Using Spring's remoting solutions, I can, through configuration only, have my client code to an interface, the implementation I retrieve via the ApplicationContext, and choose a variety of (java- oriented) protocols. If I want a concrete implementation, my ApplicationContext refers to a local implementation. If I need a remote implementation, I use the appropriate remoting solution. I want the same freedom in ServiceMix. Is what I diagrammed in the original post adequate, or is there a better way?

So you're looking at this from an application developer's perspective right - you want a type-safe POJO to some service and to invoke it through a POJO interface like Spring Remoting right?

Then you might invoke the service locally; or you could use spring remoting and some transport protocol to get to the actual service. FWIW Lingo already does Spring remoting using JMS. I've pondered about adding JBI support in Lingo; so you could keep your Spring remoting layer and use it to invoke operations inside of JBI and so forth. Is that the kind of thing you mean?

Other options are to use something like JAX-WS where you take your interfaces and POJOs and it auto-generates a WSDL (or the other way around) then your client can use HTTP/JMS under the covers while you stick to your POJO interface. Similarly you can deploy your implementation inside JAX-WS (or currently, inside ServiceMix using a JAX-WS binding) and expose the service to POJOs or JBI endpoints alike.

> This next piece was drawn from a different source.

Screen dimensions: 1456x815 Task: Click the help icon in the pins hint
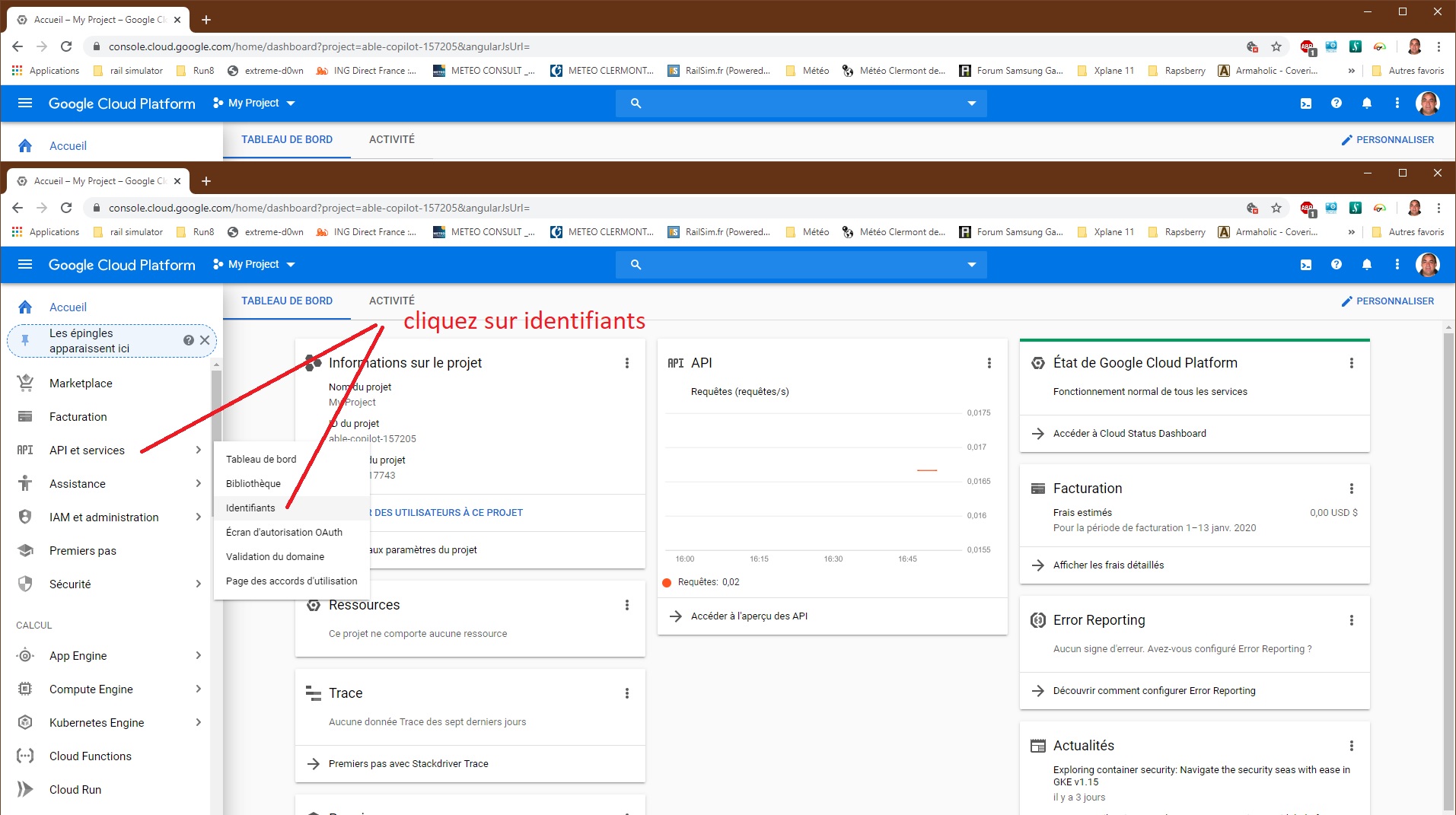coord(189,340)

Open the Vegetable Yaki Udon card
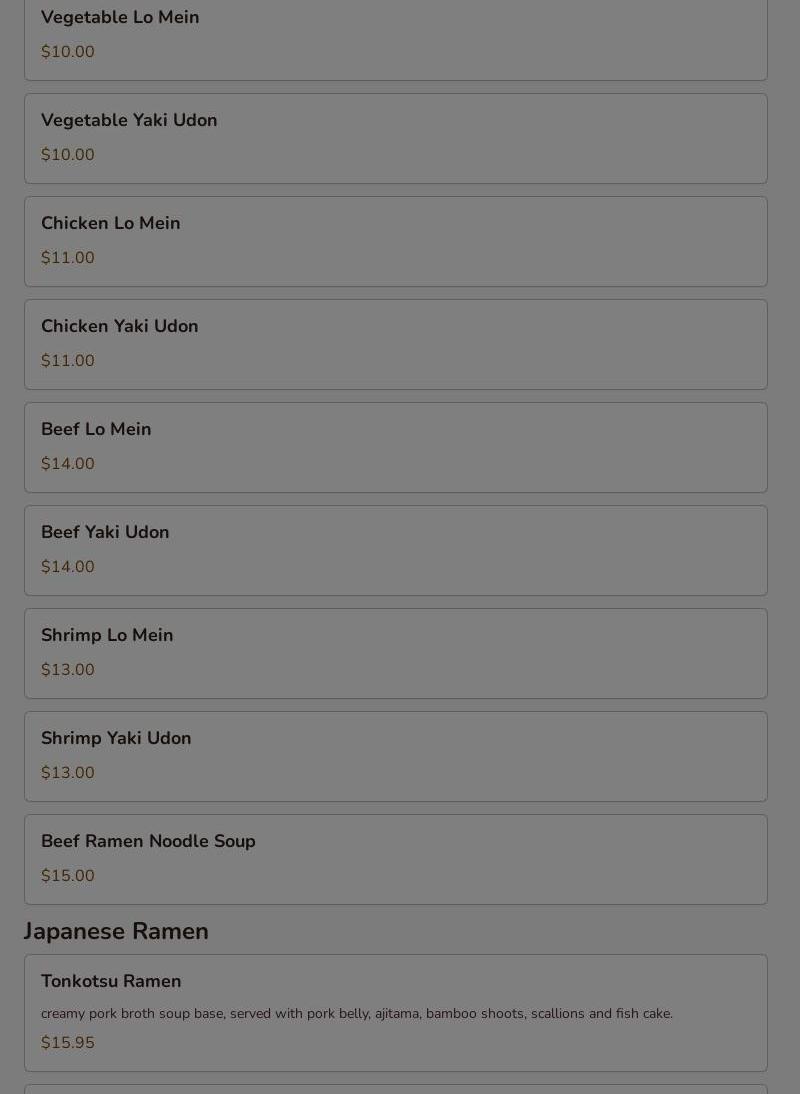coord(395,138)
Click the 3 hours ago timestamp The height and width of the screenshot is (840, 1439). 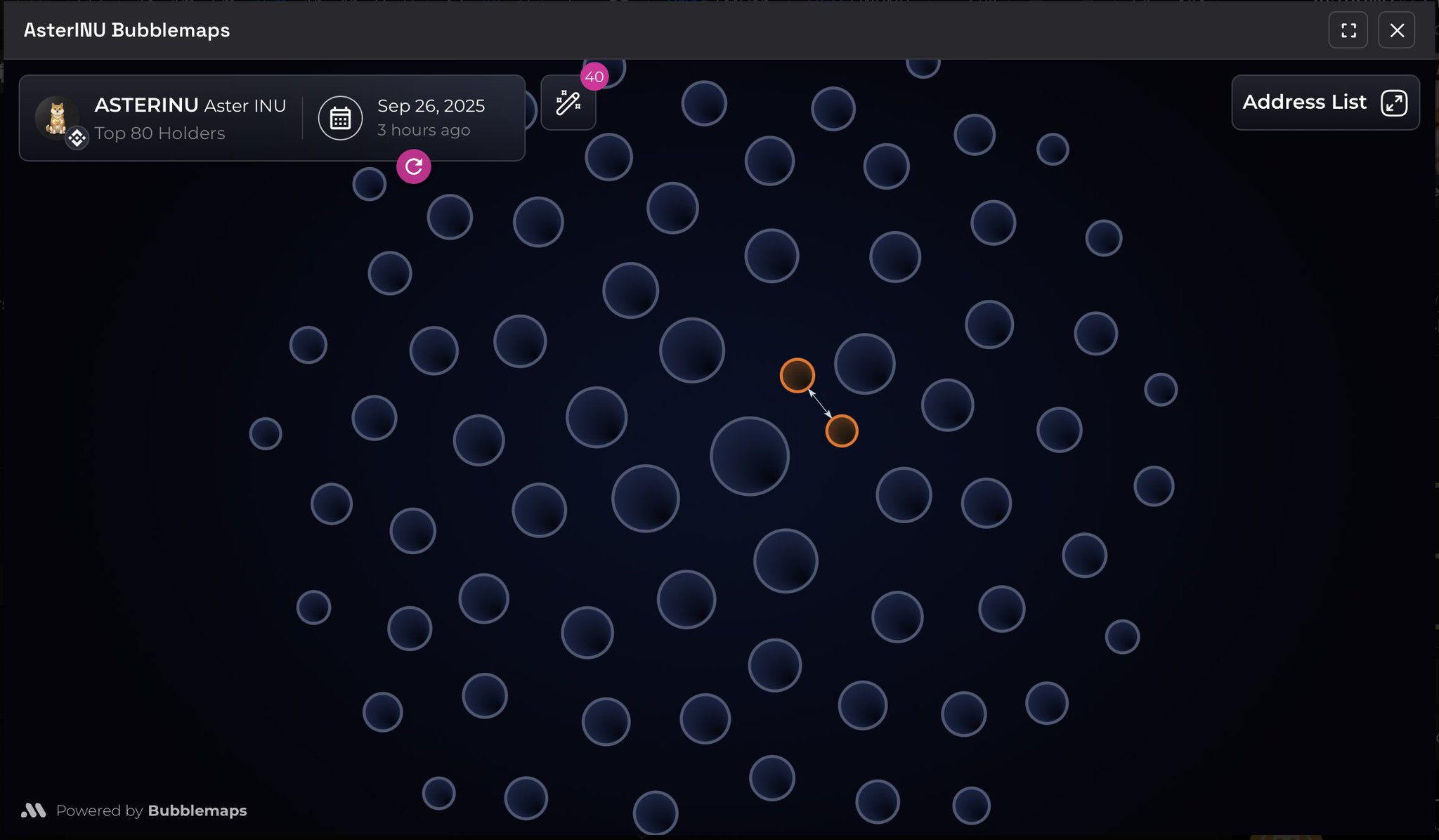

So going back to your original question; if you want an in-JVM interface which takes a POJO client stub and converts it into JBI operations; - we'd just need to wire in JBI as a transport into either the JAX-WS RI or Celtix.

James




Philip Dodds wrote:


This looks more akin to using JAX-WS to generate a SOAP interface, once you have a WSDL for you SOAP interface you can use JAXB 2.0 to generate a set of POJO's so that you can call the SOAP interface through a POJO. You might find this approach better than developing a specific BC for it. You might want to have a look at the stuff James has done on WS-Notification where he is using JAX-WS and JAXB 2:

See http://www.servicemix.org/WS+Notification, and also http:// servicemix.org/maven/ws/jaxws/wspojo/apidocs/org/servicemix/wspojo/ notification/package-summary.html <http://servicemix.org/maven/ws/ jaxws/wspojo/apidocs/org/servicemix/wspojo/notification/package- summary.html> and http://servicemix.codehaus.org/maven/ws/jaxws/ wspojo/apidocs/index.html.

Cheers

P



On 9/29/05, *Chris* <[EMAIL PROTECTED] <mailto:[EMAIL PROTECTED]>> wrote:

    Is it reasonable to create a BC that is basically a specific VM
    interface?  The way I see it, is why go through another
    transformation (e.g. JMS) rather than just create a specific BC
    for the interface in question.




Am I missing something? Or is this an appropriate use of ServiceMix?